[Extracted material — start]

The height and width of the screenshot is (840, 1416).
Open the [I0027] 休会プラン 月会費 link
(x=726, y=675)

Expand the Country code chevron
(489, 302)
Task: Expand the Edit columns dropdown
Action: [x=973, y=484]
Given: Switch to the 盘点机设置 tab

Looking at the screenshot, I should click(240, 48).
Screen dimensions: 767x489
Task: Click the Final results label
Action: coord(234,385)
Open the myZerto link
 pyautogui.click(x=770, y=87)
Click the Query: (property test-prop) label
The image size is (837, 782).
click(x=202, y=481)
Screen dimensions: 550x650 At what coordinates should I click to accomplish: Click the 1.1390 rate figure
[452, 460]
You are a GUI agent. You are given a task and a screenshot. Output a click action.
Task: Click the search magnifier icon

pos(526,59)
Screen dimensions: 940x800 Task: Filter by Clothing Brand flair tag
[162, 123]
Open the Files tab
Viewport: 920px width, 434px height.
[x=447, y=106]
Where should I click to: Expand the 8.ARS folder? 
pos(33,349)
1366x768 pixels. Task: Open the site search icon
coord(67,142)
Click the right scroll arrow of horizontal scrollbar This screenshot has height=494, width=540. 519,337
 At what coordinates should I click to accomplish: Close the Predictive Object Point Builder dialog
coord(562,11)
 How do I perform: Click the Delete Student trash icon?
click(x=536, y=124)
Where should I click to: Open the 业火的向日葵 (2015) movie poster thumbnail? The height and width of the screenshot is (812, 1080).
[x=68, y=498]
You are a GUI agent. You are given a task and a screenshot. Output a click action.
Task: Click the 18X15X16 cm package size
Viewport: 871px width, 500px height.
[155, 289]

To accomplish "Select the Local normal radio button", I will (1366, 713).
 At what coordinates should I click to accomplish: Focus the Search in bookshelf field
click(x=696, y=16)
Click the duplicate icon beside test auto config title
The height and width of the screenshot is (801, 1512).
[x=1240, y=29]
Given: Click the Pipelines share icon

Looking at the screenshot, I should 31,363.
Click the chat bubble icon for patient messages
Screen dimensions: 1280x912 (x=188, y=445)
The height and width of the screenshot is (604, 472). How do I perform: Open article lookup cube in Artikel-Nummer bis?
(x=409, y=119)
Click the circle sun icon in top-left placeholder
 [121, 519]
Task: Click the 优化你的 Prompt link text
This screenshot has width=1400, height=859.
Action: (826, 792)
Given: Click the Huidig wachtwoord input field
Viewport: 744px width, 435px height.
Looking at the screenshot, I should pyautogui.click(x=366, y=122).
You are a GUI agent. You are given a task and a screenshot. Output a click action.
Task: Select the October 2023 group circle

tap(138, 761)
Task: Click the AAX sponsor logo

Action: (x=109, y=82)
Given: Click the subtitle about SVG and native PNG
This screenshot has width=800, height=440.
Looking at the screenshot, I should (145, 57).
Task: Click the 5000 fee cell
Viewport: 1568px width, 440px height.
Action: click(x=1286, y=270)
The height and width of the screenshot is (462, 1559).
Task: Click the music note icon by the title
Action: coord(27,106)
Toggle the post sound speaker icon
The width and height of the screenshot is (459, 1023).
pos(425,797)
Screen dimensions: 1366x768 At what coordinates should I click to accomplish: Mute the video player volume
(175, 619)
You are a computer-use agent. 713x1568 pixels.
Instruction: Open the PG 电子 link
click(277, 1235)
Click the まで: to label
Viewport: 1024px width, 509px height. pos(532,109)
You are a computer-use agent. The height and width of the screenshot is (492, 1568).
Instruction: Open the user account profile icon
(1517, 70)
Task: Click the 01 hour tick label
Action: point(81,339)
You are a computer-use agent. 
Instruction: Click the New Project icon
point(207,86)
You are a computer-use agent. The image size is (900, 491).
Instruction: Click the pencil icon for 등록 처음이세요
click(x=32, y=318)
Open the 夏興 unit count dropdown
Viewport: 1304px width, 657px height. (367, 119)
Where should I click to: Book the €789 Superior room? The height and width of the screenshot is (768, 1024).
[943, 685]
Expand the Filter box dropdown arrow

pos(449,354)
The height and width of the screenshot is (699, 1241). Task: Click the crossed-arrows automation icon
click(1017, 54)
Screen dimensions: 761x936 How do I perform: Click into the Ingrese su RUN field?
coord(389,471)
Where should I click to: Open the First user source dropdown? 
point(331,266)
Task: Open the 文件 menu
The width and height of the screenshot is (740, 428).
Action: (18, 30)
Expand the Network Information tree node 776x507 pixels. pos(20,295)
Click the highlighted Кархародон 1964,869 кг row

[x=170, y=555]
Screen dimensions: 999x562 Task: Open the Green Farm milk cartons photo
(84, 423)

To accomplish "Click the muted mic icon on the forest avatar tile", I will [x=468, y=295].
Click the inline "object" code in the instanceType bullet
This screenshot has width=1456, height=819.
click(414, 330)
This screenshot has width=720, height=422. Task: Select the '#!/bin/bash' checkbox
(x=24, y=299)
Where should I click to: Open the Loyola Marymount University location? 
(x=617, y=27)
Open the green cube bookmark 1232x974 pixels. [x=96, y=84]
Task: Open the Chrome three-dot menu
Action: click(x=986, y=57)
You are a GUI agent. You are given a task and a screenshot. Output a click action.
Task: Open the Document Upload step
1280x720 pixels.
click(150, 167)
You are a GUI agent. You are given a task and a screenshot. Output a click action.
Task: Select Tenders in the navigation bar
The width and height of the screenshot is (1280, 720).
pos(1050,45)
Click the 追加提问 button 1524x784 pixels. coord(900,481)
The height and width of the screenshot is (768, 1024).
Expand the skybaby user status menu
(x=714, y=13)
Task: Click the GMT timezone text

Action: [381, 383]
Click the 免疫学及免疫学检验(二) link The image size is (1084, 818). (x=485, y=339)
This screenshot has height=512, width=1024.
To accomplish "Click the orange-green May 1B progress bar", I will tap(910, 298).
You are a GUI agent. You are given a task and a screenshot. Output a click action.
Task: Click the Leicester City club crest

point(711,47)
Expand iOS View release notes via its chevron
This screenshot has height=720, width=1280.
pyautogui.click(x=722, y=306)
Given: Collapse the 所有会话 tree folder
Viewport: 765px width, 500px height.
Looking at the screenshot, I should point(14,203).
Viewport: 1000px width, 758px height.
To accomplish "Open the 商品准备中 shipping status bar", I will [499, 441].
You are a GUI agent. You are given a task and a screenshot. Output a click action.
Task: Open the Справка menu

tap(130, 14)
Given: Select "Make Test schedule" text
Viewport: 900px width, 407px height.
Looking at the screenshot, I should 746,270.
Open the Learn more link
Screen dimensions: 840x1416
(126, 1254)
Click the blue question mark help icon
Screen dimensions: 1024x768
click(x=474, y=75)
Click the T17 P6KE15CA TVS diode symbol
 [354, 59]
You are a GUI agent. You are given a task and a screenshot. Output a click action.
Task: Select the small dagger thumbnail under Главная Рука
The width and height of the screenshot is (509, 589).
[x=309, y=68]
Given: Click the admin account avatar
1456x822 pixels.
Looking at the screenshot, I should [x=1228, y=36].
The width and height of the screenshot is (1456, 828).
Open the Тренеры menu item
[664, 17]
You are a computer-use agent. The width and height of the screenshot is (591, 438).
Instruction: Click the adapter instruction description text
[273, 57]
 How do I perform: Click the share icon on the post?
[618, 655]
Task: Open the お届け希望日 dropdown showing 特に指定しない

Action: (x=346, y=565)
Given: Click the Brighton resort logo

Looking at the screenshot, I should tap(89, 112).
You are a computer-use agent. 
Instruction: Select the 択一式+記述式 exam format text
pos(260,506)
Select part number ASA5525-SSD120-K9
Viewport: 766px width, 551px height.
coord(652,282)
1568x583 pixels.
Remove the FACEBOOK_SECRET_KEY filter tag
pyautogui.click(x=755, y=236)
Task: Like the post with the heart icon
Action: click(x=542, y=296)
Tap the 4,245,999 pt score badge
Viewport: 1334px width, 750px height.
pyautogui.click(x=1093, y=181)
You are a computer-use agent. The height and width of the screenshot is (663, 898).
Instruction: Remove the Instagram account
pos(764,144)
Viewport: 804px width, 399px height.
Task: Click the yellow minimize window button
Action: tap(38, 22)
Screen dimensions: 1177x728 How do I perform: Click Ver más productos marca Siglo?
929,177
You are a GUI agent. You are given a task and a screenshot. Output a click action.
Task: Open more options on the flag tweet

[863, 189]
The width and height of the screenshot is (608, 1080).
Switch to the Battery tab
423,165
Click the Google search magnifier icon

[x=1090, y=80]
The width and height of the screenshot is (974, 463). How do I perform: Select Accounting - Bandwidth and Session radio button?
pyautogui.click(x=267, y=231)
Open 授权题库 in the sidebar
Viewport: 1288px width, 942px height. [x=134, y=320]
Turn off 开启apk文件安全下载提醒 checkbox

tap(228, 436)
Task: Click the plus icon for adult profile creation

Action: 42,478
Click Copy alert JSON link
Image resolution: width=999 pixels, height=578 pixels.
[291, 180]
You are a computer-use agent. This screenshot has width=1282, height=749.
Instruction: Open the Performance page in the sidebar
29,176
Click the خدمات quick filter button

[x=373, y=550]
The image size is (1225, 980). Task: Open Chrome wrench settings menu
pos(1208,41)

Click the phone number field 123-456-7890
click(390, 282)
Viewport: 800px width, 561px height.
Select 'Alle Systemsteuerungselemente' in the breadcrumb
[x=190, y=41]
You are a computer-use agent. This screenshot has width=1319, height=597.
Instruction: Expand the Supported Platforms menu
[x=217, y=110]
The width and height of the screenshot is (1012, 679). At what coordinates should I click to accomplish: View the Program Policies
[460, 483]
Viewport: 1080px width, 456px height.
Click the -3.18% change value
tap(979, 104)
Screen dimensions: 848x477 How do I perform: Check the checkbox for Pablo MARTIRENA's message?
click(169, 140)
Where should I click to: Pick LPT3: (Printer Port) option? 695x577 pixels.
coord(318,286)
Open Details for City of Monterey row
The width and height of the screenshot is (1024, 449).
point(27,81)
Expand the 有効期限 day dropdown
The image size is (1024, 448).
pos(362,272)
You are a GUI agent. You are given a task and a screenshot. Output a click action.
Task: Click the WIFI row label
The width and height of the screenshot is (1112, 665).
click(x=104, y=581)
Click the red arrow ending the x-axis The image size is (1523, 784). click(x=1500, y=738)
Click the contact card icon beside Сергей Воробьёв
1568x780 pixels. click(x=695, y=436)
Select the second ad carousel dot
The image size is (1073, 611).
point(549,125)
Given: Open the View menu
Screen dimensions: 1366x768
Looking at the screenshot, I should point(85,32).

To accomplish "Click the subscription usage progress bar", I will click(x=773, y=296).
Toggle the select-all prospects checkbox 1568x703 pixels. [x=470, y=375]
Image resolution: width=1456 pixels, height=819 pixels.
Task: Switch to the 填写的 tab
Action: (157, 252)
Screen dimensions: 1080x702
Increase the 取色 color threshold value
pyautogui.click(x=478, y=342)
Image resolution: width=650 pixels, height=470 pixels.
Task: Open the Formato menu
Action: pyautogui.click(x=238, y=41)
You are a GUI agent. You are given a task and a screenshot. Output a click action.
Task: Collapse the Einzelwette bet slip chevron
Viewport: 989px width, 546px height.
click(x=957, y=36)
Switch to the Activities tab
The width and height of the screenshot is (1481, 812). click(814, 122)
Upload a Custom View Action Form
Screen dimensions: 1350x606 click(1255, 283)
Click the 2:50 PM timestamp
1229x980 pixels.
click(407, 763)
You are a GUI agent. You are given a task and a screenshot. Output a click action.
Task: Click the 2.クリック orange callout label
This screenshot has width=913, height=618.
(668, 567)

[Extracted material — finish]

What is expected: From the data above, copy out every line with the string "avatar" in it.

Your response:
To accomplish "Click the muted mic icon on the forest avatar tile", I will [x=468, y=295].
Given: Click the admin account avatar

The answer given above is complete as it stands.